Text block Block Start

# getting a goat into shape..



## barrel/goatgirl (Aug 20, 2010)

Ok so now that Cookie is gone, i am going to show my friends goat in showmanship at county since i am already registered. I decided to take on half the responsibilities of him, because she works at night and i want him to do good and behave like cookie did. He has started to trust me some and he talks to me a lot, but when i pull him out of his pin he freaks out... Meghan has never properly takin care of him.. he never learned how to really walk on a leash, and he has maybe been out four or five times in the last two or three months. i have noticed he isnt comfortable unless he is in his pin. He is way out of shape, and gets tired very quickly. i have a month until county. what should i do to get him to trust me, get him in shape, and teach him how to show properly.


----------



## pelicanacresMN (Dec 29, 2009)

Do you have access to a halter that would fit him? I would get a halter or collar on him & immediately start trying to take him out at least twice daily. Take some kind of snack that he would like & hold it out in front of him to get him to step forward if needed. A month isn't a lot of time so start working with him as soon as possible. Maybe he'll gain your trust shortly & you can take him for longer walks each day for excersize. I take my girls for a 2 mile walk at least twice a week weather permitting..if I start running, they all start running--hopefully you can get to that point so he can get a good workout & tone those muscles.


----------



## GotmygoatMTJ (Apr 25, 2009)

Also a good off the ground feeder where he has to stand on his back legs will help with butt muscles! I hope he has toys in his pen  Stairs, spools, little tykes gyms and castles will make him feel like a kid again and also help with exercise.


----------



## barrel/goatgirl (Aug 20, 2010)

yesterday when i walked him he didnt do horrible after i got him to where he couldnt see the barn. i have been using horse cookies to convince him to do things. and i am using a collar. his feeder is off the ground. that was the first thing i did with him. and he also has a broken automatic waterer in his pin that he plays on. He has trusted me in the past so i am hoping he just has to find that trust again, and he was the goat that gave me the goat whisperer nickname from my friends so im hoping for the best.

Text block Block End
Information given Block Start

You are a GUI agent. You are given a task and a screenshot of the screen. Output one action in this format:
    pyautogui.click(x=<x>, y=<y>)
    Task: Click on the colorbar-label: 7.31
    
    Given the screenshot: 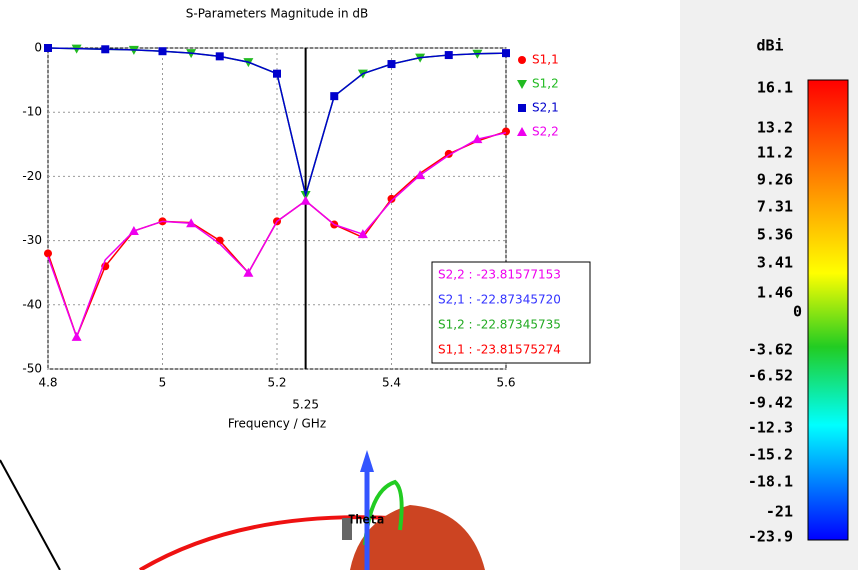 What is the action you would take?
    pyautogui.click(x=775, y=207)
    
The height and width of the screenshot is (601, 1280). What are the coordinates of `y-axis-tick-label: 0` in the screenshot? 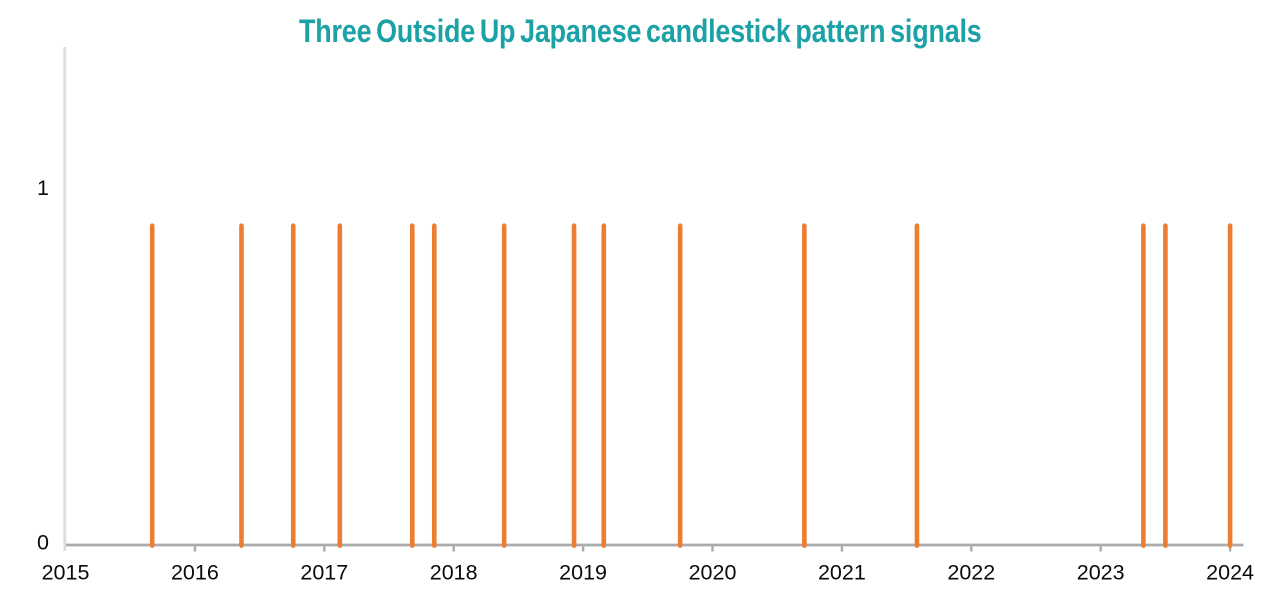 It's located at (43, 543).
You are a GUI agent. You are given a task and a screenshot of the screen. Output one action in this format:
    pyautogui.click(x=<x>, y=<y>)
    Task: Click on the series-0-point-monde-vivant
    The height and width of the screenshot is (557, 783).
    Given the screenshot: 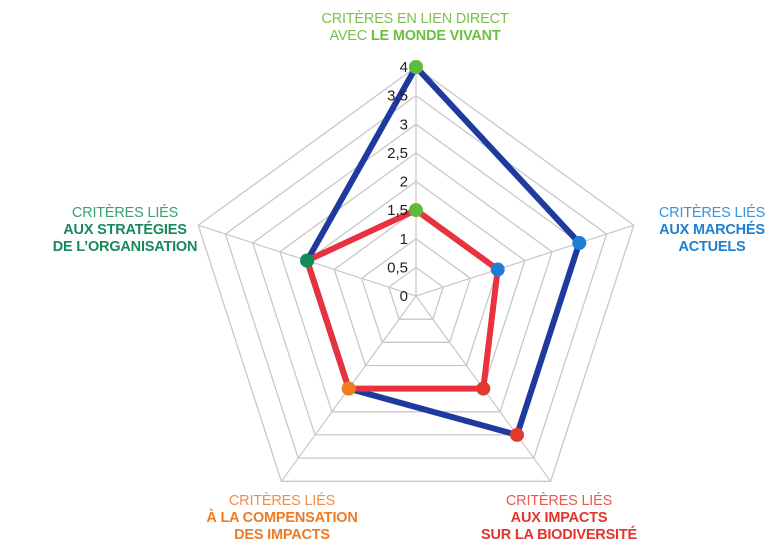 What is the action you would take?
    pyautogui.click(x=416, y=67)
    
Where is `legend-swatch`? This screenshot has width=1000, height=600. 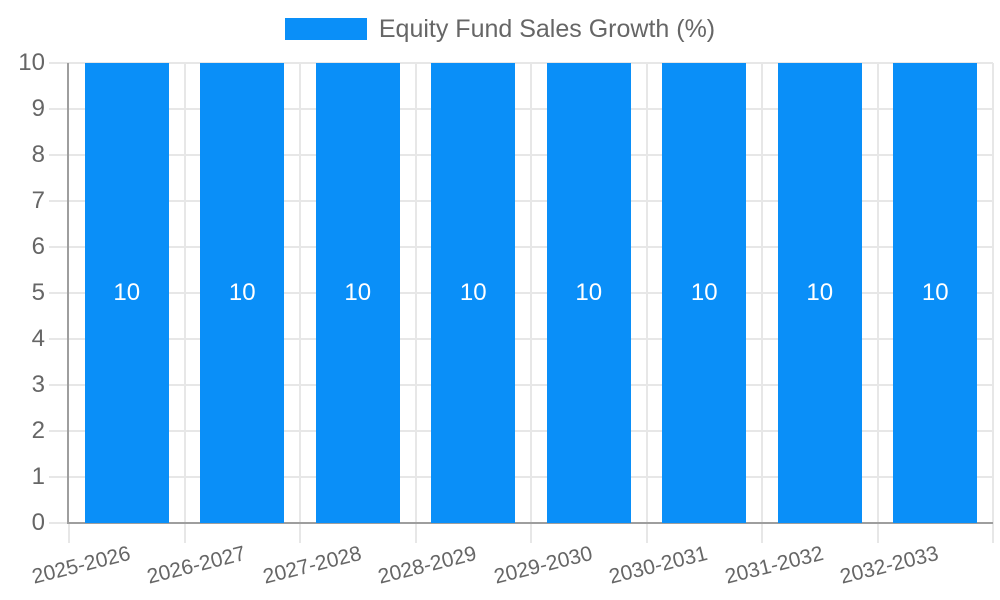
legend-swatch is located at coordinates (326, 29).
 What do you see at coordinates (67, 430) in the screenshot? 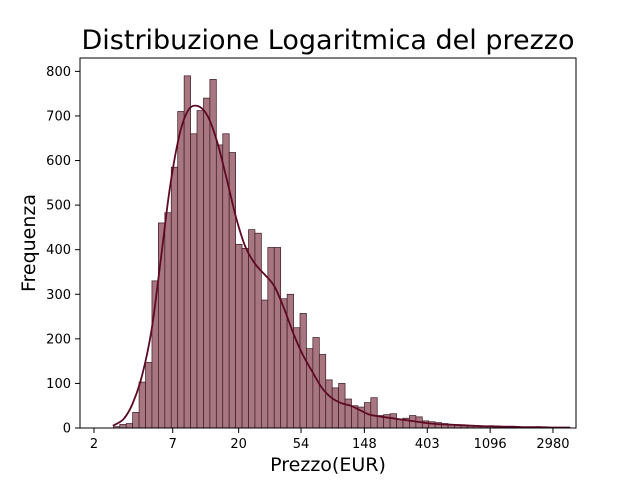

Information given Block End

- [Questions on the material]:
**A)** Copy the passage from the goat-conditioning thread, starting at the words "## GotmygoatMTJ (Apr" and ending after the words "help with exercise.".
**B)** Carry on the forum thread about getting a goat into shape, picking up after its last post.

- [Activity answers]:
**A)**
## GotmygoatMTJ (Apr 25, 2009)

Also a good off the ground feeder where he has to stand on his back legs will help with butt muscles! I hope he has toys in his pen  Stairs, spools, little tykes gyms and castles will make him feel like a kid again and also help with exercise.

**B)**
----------



## newmama30+ (Oct 4, 2010)

I wishing you the best of luck!! We are just getting into the show wethers so I don't have any advice.


----------



## barrel/goatgirl (Aug 20, 2010)

newmama30+ said:


> I wishing you the best of luck!! We are just getting into the show wethers so I don't have any advice.


lol thanks... you will learn a lot in no time..


----------



## HoosierShadow (Apr 20, 2010)

Same here, we will be learning about showing goats in 4-H soon too, so I can't give any advice. But I have had to work with my girls to get them adjusted to the leash - leaving the pen is never a problem though, they LOVE to try and get out. Lots of work, lots of love, confident-smooth-calm talking <I baby talk all my goats....LOL>, always praise and encourage which I am sure you know all of this, but that's about all the advice I can give.

Oh....routine. Horses, goats, etc. are great with routine, so if you work with him at the same time each day, he'll get adjusted, then you could slowly work in an extra outting, or just change his schedule up a little once in a while. 
My goats are all so routine, but i like to shake things up from time to time and do something a little different with them.


----------



## barrel/goatgirl (Aug 20, 2010)

i do as much routine as possible. my problem with this is he isnt at my house. my friend feeds in the morning and i ask my parents to take me up to the barn as soon as i get home, but that time isnt the same most days. so far he has started jumping on the fence when he sees me, and i walk him before i do anything, then i feed and clean his pin while he eats but thats as close to routine as we get.


----------



## HoosierShadow (Apr 20, 2010)

OIC, that does make it tough to get over to tend to him in the mornings. Sounds like your doing as much as you can, hopefully he'll get adjusted before the show  Good Luck, and you'll have to get some pics when you get time!


----------



## barrel/goatgirl (Aug 20, 2010)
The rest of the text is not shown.